See our recent papers on this:

Montroull, L.E., D. Rothbard, H.D. Kanal, V. D’Mello, V. Dodson, C.M. Troy, J.P. Zanin, S.W. Levison, and W.J. Friedman, Pro-Neurotrophins induce apoptotic neuronal death after controlled cortical impact injury in adult mice, ASN Neuro, 12:1-13; https://doi.org/10.1177/1759091420930865, 2020

Dasgupta, S., L. Montroull, M. Pandya, W. Wang, Z. Wu, and W.J. Friedman, Cortical brain injury causes retrograde degeneration of afferent basal forebrain cholinergic neurons via p75NTR, eNeuro, 10(8) ENEURO.0067-23.2023 1–14 https://www.eneuro.org/content/early/2023/08/07/ENEURO.0067-23.2023

Interaction of Survival and Death Signaling

Neurotrophins bind to two different types of receptors, the Trk family of receptor tyrosine kinases, which promote neuronal survival and axonal growth, and the p75NTR, which can promote cell death and axonal degeneration.
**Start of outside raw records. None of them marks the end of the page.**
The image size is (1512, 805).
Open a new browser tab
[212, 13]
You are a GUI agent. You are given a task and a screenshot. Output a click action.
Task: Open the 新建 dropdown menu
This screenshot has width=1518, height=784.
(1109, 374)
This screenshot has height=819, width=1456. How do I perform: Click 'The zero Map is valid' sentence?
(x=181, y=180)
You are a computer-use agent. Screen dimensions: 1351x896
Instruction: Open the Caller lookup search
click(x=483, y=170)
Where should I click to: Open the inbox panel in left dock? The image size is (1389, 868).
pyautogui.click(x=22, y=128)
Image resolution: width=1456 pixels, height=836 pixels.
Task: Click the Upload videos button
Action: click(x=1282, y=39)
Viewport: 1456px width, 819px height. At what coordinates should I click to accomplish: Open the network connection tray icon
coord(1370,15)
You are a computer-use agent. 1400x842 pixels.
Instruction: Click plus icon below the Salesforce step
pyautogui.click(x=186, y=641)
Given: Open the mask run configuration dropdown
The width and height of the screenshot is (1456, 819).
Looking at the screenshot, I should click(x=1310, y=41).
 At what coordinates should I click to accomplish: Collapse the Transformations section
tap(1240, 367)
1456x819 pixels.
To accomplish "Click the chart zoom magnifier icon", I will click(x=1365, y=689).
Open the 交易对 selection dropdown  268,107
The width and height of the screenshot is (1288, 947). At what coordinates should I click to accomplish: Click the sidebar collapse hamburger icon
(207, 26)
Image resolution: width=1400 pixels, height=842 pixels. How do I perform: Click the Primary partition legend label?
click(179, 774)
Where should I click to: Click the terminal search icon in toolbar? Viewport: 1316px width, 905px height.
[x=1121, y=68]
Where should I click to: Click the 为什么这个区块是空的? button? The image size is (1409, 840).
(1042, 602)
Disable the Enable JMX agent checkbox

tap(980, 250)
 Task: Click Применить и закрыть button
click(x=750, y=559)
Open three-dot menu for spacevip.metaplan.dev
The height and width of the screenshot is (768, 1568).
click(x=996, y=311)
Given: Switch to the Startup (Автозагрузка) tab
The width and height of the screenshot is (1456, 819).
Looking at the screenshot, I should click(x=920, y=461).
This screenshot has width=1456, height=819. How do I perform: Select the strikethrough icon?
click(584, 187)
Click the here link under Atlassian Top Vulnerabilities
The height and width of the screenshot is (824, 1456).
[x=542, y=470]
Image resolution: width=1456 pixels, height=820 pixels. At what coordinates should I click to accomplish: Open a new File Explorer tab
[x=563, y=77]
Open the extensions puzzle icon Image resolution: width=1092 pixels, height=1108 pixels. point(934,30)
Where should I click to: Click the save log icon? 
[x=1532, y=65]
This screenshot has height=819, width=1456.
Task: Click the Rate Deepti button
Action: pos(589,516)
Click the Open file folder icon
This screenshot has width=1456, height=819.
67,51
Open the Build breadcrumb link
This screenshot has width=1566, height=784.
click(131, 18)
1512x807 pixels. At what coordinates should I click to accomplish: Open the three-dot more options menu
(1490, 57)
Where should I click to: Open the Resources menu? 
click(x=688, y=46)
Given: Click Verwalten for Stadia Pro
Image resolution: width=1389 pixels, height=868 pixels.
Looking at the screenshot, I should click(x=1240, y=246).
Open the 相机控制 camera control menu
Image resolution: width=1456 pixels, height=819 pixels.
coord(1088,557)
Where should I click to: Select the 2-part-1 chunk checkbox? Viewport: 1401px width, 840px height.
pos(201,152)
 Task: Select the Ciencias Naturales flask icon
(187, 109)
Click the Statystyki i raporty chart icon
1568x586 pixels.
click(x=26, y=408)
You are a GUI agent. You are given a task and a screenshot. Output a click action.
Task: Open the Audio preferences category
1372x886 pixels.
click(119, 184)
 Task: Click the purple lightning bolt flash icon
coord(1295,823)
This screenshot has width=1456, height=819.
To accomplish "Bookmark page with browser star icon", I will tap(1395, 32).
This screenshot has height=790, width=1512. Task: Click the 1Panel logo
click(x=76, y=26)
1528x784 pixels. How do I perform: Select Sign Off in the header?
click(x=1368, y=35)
We are interested in understanding how these pathways interact, especially when there may conflicting signals for survival and death, or growth and degeneration, as can happen after injury in the brain. Additionally, since neurons have long, complex axonal processes, we are interested in understanding how different signals from distinct parts of a neurons get integrated to modulate the neuronal response.